Chandru Subramanian

A few experiments, some notes, and miscellaneous writing.

How this blog was made

Jan 26, 2024

Setting up a blog is not difficult and you should create one. This blog is created using jekyll and is hosted for free on GitHub pages. It uses Bradley Taunt’s ET-Jekyll theme.

Rachel Thomas has an extremely well-written post on why you should blog.

You should probably not self-host

It is fun to setup software and host your own blog. In 2024, setting up wordpress is a commoditized skill. Self-hosting work is a fun procrastination. It will not make your writing better.

Motion makes you feel like you’re getting things done. But really, you’re just preparing to get something done. When preparation becomes a form of procrastination, you need to change something. You don’t want to merely be planning. You want to be practicing.Clear, James. Taking Action. jamesclear.com, 20 Jan. 2020.

You should focus on publishing content.

You should probably not use medium

Medium is a paywalled online publishing platform for reading authored articles.
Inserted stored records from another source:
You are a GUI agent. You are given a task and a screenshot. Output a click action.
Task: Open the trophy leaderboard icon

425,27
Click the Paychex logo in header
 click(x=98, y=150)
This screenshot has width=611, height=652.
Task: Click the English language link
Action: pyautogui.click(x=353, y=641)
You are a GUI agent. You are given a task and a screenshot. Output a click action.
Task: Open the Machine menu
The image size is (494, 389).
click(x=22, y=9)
It is a marketplace for authors to publish content and get paid for it. My goal is to publish content - I don’t want people to pay for information that I would gladly give them.
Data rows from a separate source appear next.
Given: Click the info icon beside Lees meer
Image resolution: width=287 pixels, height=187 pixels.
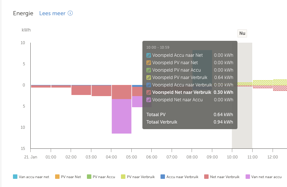Looking at the screenshot, I should pyautogui.click(x=70, y=13).
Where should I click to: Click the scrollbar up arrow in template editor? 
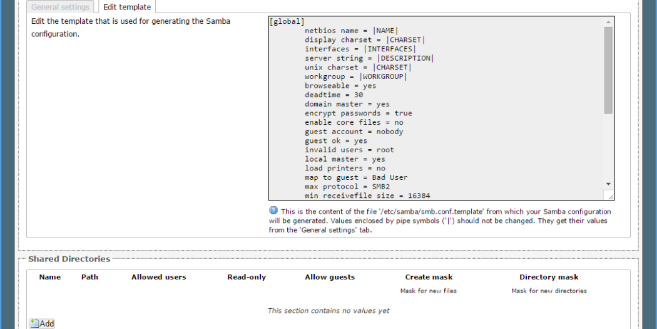(609, 21)
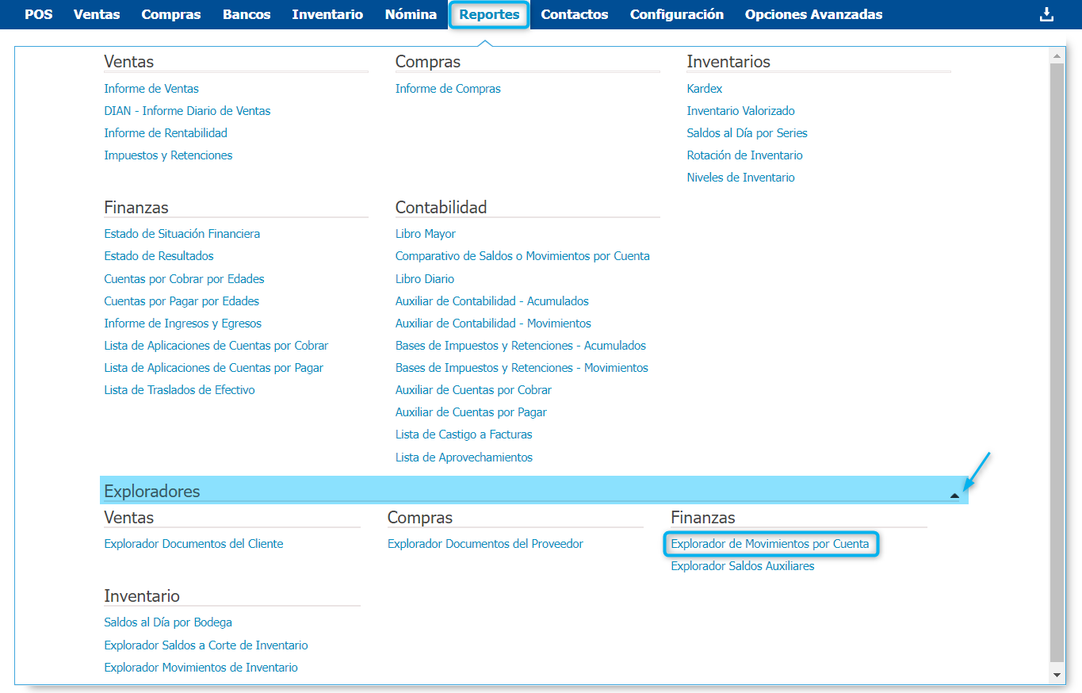Open the Reportes menu
This screenshot has width=1082, height=693.
click(x=489, y=14)
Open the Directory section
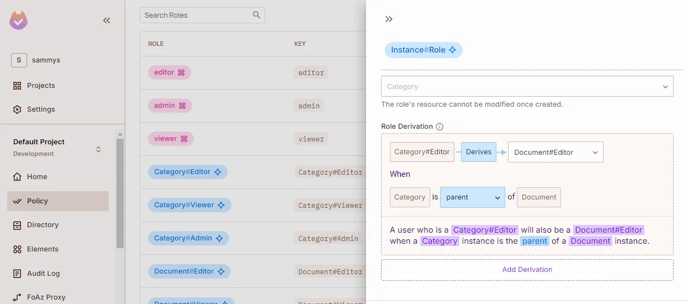Viewport: 688px width, 304px height. click(43, 225)
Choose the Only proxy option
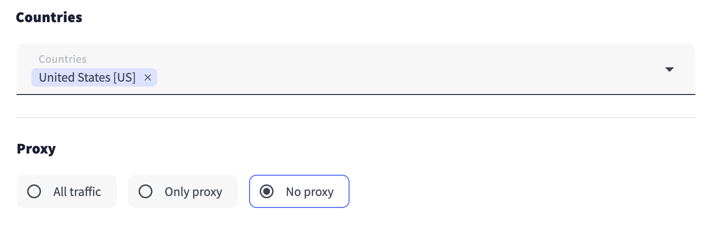Screen dimensions: 711x225 click(x=183, y=191)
At this stage of my career, I find less need for public addulation. I also don’t want to build a large following that I can monetize. My preference is contempt-free, nuanced, and respectful conversation. Drop me a note at [email protected]

You should host on github pages

Github is easy to setup, the limits are reasonable, and it is free. Paying companies depend on GitHub so it is well maintained and monitored.
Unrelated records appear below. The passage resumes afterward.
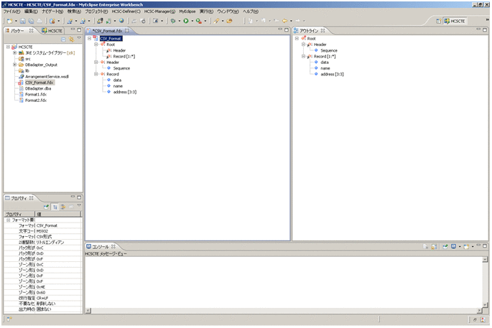Click the green Run button in the toolbar
Image resolution: width=492 pixels, height=328 pixels.
tap(185, 21)
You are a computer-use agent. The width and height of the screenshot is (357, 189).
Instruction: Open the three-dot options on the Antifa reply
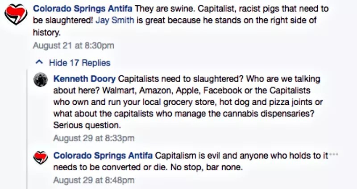click(x=334, y=154)
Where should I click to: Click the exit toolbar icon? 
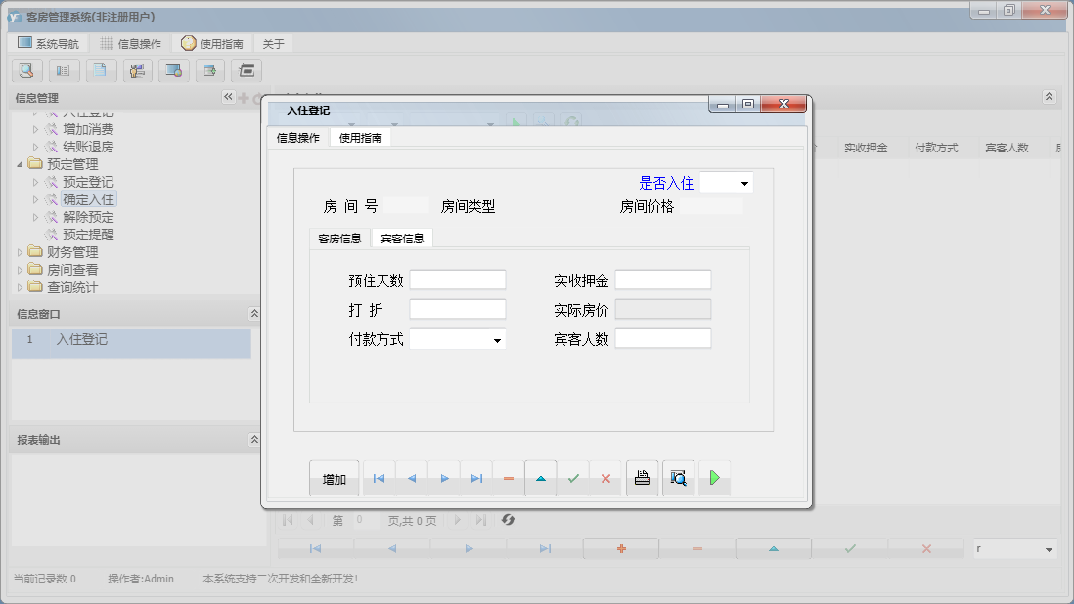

In essence, GitHub pages is a specially named public git repository. Any markdown content in this repo will be rendered automatically by GitHub. Markdown takes away the temptation to tinker with typography and layout.

You should use jekyll

Jekyll is a static site generator. It takes markdown pages and renders them into static html. Once converted, these files can be hosted on any webserver (such as GitHub pages).

You shoud do the jekyll tutorial

Doing tutorials feels tedious. But a few minutes spent on this tutorial will give you an understanding of the terrain; it will make your journey easier.

If you aren’t familiar with the ruby ecosystem, I would suggest that you understand common commands for the ruby package manager, bundle.

A few easy steps

I assume that you have a basic understanding of git and GitHub. The git cli is powerful but I tend to use GitHub Desktop for more complex operations.

Setup GitHub Pages

Excellent step by step documentation is available GitHub docs.

Repos

GitHub has the ability to detect jekyll configs and render html for you. However, I prefer to locally render markdown into html and then push that out to GitHub.

I prefer to keep my working copy in a different repo than the GitHub pages. My workflow looks something like this:

  1. Use the working repo for authoring and generating content. Use git branching, merging, PRs for managing versions.
  2. Generate the static content locally.
  3. Merge into the GitHub pages repo and push content to publish.

Optional: setup a custom domain

This is probably the most complex portion of all of the setup. But it is isn’t that difficult. The instructions on GitHub docs are excellent.